* Task statement: Print, from the listing below, the lines starting at the line containing "Home (925, 36)" and ending at the line containing "Awake FLEX XR Batterie (174, 2143)", exactly as they stand, and print nothing else.

* Data:
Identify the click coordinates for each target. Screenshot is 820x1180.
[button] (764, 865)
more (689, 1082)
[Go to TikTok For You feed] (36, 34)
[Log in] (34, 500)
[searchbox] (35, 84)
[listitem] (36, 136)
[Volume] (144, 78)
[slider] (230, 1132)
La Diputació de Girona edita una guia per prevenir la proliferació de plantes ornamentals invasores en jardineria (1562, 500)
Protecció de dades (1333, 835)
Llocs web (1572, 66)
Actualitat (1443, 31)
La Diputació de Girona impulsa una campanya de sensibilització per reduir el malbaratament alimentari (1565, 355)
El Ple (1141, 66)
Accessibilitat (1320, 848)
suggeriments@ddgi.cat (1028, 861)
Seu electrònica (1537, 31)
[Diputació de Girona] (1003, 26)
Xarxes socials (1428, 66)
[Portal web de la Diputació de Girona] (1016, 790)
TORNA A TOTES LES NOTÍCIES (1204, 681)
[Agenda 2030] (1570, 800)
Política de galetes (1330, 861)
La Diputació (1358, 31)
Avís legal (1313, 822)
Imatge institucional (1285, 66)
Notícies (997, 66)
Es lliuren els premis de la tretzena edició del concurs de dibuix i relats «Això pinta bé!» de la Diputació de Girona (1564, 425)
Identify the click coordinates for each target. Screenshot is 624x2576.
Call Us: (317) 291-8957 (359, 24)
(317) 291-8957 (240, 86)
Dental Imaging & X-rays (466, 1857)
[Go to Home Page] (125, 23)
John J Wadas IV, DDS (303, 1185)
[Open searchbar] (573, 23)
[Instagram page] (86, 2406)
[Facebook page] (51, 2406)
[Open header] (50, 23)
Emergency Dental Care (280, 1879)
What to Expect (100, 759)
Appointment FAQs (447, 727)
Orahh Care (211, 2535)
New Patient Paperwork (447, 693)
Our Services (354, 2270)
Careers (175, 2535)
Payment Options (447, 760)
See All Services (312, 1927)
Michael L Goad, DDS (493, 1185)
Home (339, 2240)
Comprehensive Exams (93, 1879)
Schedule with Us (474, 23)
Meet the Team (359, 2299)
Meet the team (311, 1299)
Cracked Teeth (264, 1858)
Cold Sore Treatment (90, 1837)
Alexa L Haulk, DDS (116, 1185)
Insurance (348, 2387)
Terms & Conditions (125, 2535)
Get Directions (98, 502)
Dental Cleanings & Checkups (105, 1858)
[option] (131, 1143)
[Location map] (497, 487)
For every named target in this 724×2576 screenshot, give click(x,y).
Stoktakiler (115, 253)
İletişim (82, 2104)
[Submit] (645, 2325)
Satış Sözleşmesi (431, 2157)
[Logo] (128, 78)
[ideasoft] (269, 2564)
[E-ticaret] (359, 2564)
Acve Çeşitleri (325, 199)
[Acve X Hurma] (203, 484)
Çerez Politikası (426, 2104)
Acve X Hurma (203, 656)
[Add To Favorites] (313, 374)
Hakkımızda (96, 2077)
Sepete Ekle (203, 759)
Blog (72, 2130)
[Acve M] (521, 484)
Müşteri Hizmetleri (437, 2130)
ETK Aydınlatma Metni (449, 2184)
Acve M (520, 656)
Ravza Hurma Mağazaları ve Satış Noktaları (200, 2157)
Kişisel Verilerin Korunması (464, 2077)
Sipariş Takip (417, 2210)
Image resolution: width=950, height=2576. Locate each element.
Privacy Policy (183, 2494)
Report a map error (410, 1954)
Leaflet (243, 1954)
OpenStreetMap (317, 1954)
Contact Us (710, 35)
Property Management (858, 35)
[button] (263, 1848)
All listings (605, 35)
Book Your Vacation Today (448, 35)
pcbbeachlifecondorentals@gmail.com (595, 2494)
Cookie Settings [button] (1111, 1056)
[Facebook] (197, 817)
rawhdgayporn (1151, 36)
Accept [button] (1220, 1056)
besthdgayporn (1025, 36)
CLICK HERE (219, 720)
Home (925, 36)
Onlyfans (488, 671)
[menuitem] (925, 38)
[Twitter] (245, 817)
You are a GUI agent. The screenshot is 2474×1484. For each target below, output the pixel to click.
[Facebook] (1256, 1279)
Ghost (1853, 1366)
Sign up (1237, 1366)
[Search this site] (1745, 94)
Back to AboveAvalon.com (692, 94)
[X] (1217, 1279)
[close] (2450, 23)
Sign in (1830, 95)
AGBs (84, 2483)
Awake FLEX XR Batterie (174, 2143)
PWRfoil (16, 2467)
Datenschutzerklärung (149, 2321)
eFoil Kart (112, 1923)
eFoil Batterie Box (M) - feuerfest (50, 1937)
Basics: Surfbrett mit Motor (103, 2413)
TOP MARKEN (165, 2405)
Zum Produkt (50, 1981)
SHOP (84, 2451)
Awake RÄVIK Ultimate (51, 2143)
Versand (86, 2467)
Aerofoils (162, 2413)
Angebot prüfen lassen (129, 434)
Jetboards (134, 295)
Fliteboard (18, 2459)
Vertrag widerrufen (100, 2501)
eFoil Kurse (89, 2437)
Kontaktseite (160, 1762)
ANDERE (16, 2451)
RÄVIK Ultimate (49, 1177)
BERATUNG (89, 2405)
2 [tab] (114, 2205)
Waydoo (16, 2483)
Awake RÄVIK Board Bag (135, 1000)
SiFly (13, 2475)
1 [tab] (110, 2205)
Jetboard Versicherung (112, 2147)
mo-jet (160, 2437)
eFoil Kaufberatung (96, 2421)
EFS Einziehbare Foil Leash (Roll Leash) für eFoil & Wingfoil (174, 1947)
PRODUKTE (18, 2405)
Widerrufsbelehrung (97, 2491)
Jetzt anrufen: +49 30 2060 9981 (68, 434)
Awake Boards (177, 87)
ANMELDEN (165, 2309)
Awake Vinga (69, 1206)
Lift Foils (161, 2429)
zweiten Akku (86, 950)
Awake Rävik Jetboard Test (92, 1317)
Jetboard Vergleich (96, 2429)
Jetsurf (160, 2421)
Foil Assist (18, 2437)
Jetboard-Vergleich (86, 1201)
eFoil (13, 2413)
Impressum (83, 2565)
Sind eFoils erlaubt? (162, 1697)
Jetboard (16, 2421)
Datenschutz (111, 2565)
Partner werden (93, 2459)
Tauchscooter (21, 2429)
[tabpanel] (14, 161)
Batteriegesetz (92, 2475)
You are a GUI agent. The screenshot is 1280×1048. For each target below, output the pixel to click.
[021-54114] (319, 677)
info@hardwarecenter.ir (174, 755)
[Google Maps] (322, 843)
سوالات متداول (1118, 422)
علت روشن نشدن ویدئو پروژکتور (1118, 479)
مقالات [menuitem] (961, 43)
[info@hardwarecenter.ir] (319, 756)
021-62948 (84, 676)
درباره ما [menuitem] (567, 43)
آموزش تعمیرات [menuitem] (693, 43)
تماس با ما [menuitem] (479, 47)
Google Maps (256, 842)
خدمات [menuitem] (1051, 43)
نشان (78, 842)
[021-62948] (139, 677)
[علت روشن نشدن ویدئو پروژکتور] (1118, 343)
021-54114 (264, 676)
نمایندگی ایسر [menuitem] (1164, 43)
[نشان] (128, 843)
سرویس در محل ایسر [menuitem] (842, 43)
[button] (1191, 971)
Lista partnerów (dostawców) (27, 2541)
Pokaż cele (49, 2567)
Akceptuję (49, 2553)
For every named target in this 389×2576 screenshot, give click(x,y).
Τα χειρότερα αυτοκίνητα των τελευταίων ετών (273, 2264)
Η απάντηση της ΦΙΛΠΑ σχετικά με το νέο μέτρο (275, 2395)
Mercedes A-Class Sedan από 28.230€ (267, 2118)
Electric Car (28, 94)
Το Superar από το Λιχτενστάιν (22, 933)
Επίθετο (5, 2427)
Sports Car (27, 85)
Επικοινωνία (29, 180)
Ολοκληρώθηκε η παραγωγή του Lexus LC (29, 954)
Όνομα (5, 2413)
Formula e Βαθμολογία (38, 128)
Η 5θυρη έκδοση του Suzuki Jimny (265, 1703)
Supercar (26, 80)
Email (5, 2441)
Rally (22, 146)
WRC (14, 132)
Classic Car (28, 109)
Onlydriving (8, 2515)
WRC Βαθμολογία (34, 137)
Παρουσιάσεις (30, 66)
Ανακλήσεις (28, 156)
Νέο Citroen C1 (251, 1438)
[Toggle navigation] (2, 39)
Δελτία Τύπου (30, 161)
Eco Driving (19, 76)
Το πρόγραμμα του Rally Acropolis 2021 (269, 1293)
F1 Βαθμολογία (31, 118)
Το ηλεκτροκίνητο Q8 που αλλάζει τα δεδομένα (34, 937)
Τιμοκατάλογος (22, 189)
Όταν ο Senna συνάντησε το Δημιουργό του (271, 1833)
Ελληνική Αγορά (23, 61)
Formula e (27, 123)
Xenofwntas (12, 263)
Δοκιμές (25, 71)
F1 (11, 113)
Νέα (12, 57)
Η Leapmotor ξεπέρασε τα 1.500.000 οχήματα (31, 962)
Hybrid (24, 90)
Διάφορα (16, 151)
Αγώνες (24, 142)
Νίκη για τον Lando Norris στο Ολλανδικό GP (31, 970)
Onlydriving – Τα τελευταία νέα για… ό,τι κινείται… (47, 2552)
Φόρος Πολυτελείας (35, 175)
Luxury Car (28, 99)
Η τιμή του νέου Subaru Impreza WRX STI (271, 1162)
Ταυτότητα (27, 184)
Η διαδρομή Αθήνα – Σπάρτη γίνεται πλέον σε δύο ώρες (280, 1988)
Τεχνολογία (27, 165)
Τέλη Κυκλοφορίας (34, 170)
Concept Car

* Written reply:
Home (925, 36)
Onlyfans (488, 671)
[menuitem] (925, 38)
[Twitter] (245, 817)
You are a GUI agent. The screenshot is 2474×1484. For each target below, output the pixel to click.
[Facebook] (1256, 1279)
Ghost (1853, 1366)
Sign up (1237, 1366)
[Search this site] (1745, 94)
Back to AboveAvalon.com (692, 94)
[X] (1217, 1279)
[close] (2450, 23)
Sign in (1830, 95)
AGBs (84, 2483)
Awake FLEX XR Batterie (174, 2143)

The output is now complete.